Background: How protein phosphorylation relates to kingdom/phylum divergence is largely unknown and the amino acid residues surrounding the phosphorylation site have profound importance on protein kinase-substrate interactions. Standard motif analysis is not adequate for large scale comparative analysis because each phophopeptide is assigned to a unique motif and perform poorly with the unbalanced nature of the input datasets.

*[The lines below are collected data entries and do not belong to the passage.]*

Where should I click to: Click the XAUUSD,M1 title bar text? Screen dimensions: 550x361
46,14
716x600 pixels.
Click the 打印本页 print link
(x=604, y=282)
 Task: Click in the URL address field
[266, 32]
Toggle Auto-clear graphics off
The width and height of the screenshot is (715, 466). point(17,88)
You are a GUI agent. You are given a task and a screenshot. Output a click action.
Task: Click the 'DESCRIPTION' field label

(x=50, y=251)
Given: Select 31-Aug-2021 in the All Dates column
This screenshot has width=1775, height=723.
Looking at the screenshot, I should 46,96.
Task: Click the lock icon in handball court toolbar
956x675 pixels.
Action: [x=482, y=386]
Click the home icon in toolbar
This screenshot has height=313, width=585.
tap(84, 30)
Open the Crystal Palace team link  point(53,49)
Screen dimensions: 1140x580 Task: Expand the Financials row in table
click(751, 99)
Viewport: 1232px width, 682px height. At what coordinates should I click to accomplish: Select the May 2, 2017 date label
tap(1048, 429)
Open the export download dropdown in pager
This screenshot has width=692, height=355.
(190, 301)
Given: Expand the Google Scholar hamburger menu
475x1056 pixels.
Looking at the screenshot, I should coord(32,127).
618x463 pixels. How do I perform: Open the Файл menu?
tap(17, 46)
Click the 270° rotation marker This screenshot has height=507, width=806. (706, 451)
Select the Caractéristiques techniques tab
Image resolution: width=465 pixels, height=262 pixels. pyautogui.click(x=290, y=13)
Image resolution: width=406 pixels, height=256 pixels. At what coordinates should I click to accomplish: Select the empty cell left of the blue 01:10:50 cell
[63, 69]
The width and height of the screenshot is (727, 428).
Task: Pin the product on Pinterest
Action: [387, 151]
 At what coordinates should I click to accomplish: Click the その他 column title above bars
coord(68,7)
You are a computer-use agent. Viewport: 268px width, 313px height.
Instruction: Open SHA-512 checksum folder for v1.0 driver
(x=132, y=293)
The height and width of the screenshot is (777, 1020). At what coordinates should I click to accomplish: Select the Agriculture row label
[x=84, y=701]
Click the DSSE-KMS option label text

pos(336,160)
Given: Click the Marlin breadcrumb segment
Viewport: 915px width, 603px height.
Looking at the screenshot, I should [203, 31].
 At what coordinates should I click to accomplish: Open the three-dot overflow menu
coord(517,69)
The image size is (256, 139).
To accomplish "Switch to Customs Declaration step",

Results: First the discriminative n-grams of five species from five different kingdom/phyla were identified. A signature with 5540 discriminative n-grams that could be found in other species from the same kingdoms/phyla was created. Using a test data set, the ability of the signature to classify species in their corresponding kingdom/phylum was confirmed using classification methods. Lastly, ortholog proteins among proteins with n-grams were identified in order to determine to what degree was the identity of the detected n-grams a property of phosphosites rather than a consequence of species-specific or kingdom/phylum-specific protein inventory. The motifs were grouped in clusters of equal physico-chemical nature and their distribution was similar between species in the same kingdom/phylum while clear differences were found among species of different kingdom/phylum. For example, the animal-specific top discriminative n-grams contained many basic amino acids and the plant-specific motifs were mainly acidic. Secondary structure prediction methods show that the discriminative n-grams in the majority of the cases lack from a regular secondary structure as on average they had 88% of random coil compared to 66% found in the phosphoproteins they were derived from.
Conclusions: The discriminative n-grams were able to classify organisms in their corresponding kingdom/phylum, they show different patterns among species of different kingdom/phylum and these regions can contribute to evolutionary divergence as they are in disordered regions that can evolve rapidly. The differences found possibly reflect group-specific differences in the kinomes of the different groups of species.